» **SOURCE DATA**:
######

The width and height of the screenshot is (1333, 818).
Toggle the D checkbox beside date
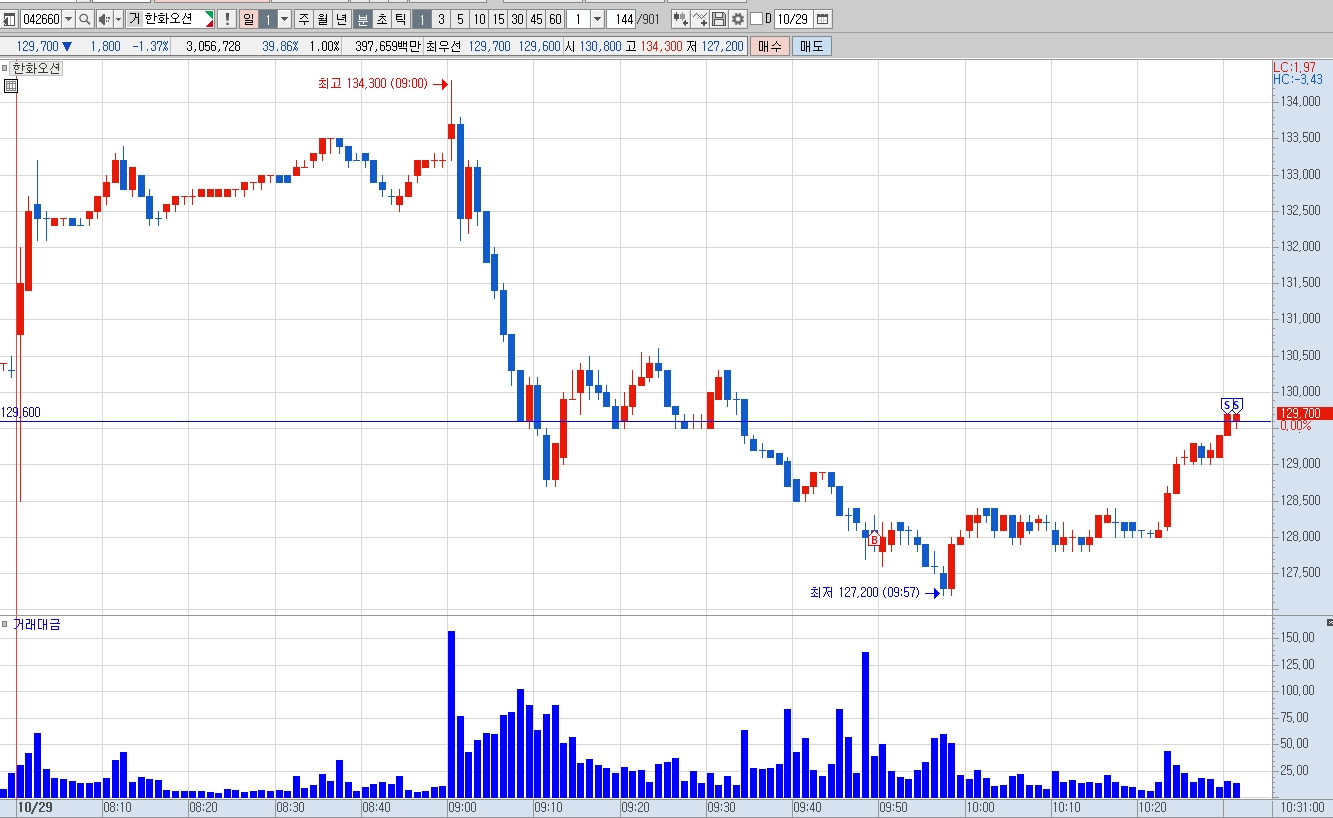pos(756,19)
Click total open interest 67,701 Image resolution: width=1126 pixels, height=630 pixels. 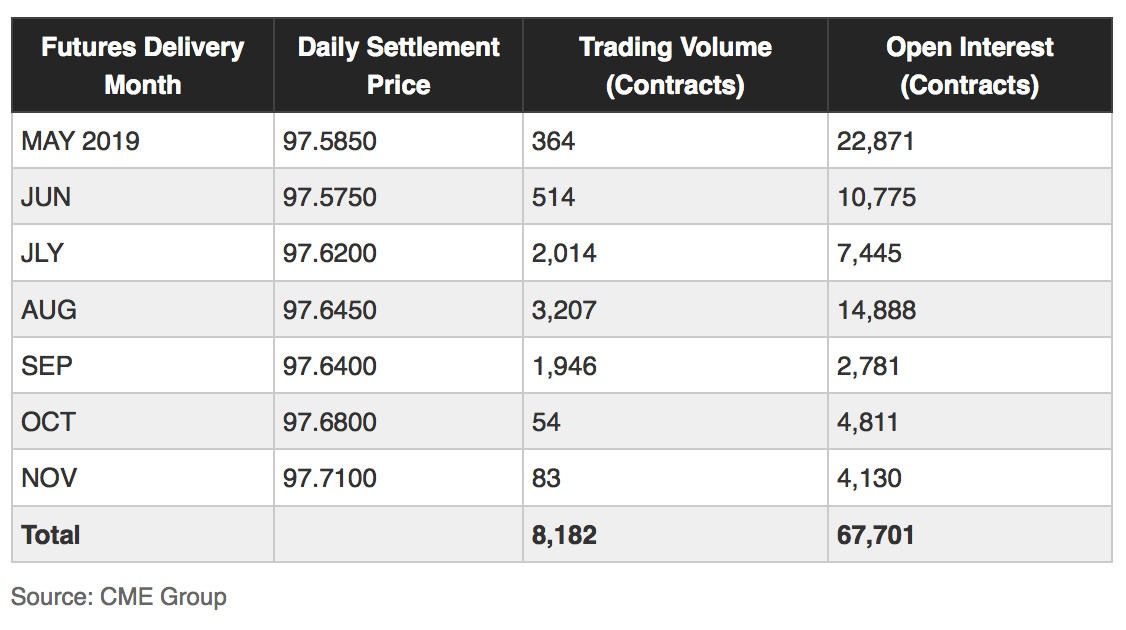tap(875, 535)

######

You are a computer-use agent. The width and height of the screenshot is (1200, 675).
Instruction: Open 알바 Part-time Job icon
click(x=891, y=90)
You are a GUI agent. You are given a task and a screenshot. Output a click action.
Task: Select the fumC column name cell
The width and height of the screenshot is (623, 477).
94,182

######

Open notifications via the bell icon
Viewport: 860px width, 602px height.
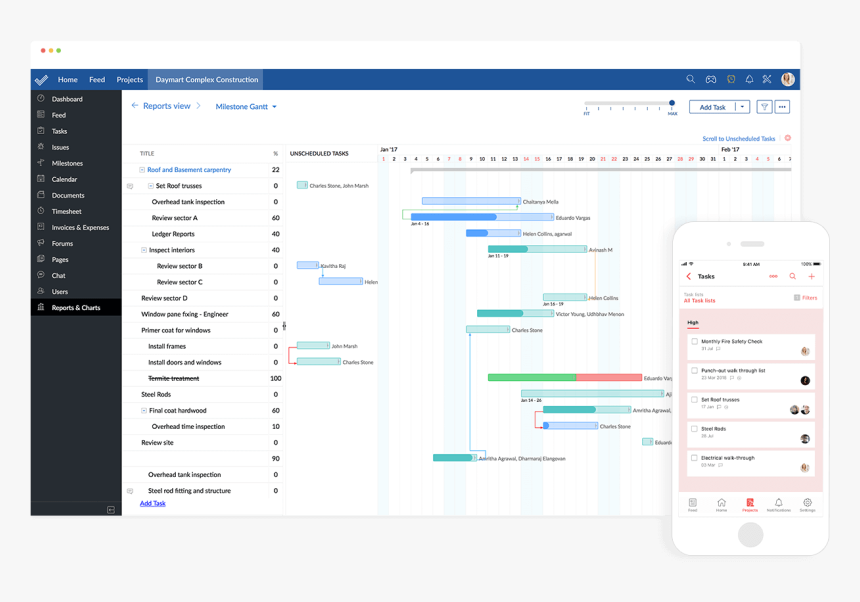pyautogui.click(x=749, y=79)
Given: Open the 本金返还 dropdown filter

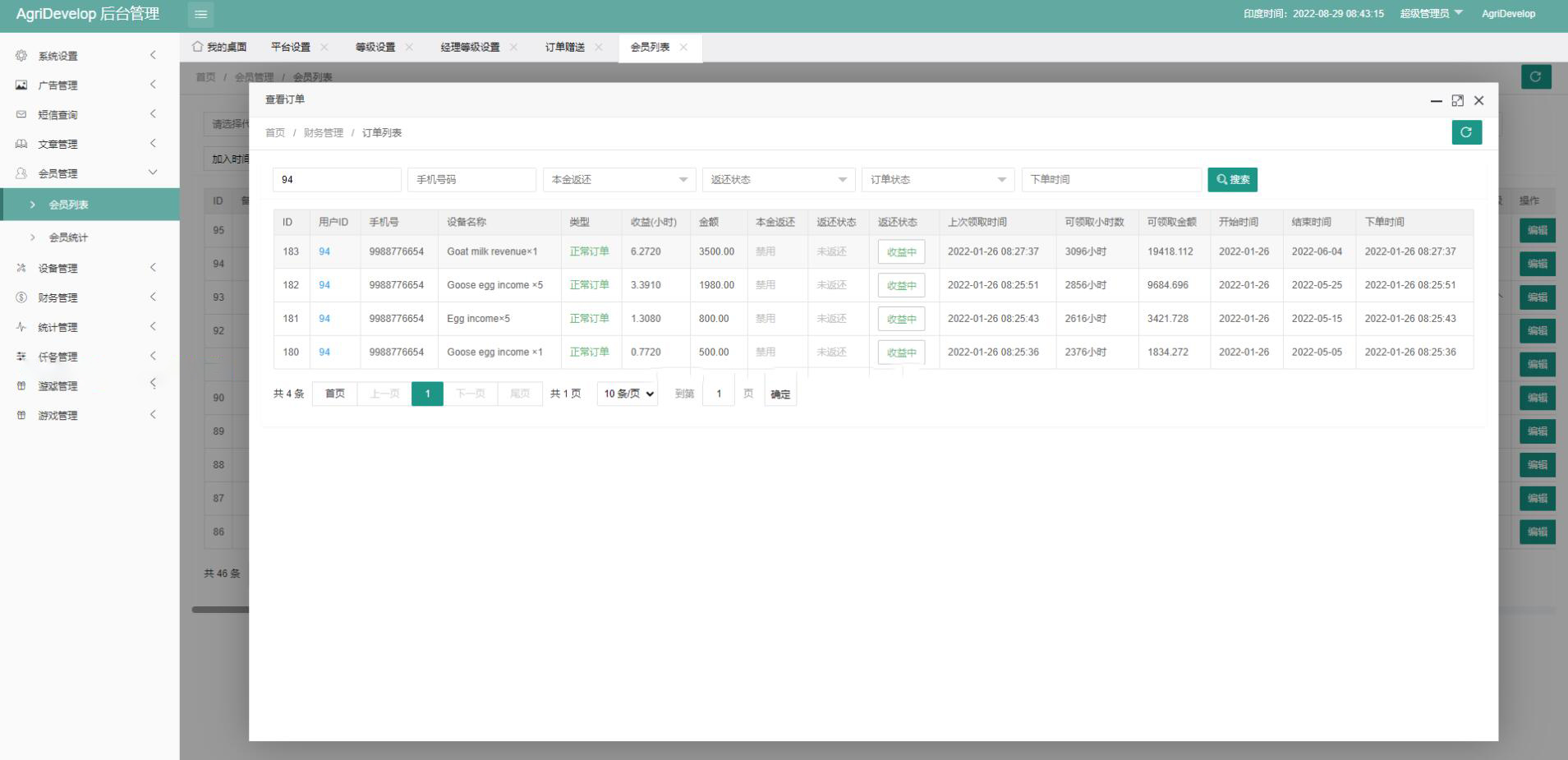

######

» **WORK INSTRUCTION**: Between and including the line above that contains "Open notifications via the bell icon" and the line that contains "Given: Open the 本金返还 dropdown filter", restate every line word for word. Pictures stay out.

» **WRITTEN ANSWER**:
Open notifications via the bell icon
Viewport: 860px width, 602px height.
pyautogui.click(x=749, y=79)
Given: Open the 本金返还 dropdown filter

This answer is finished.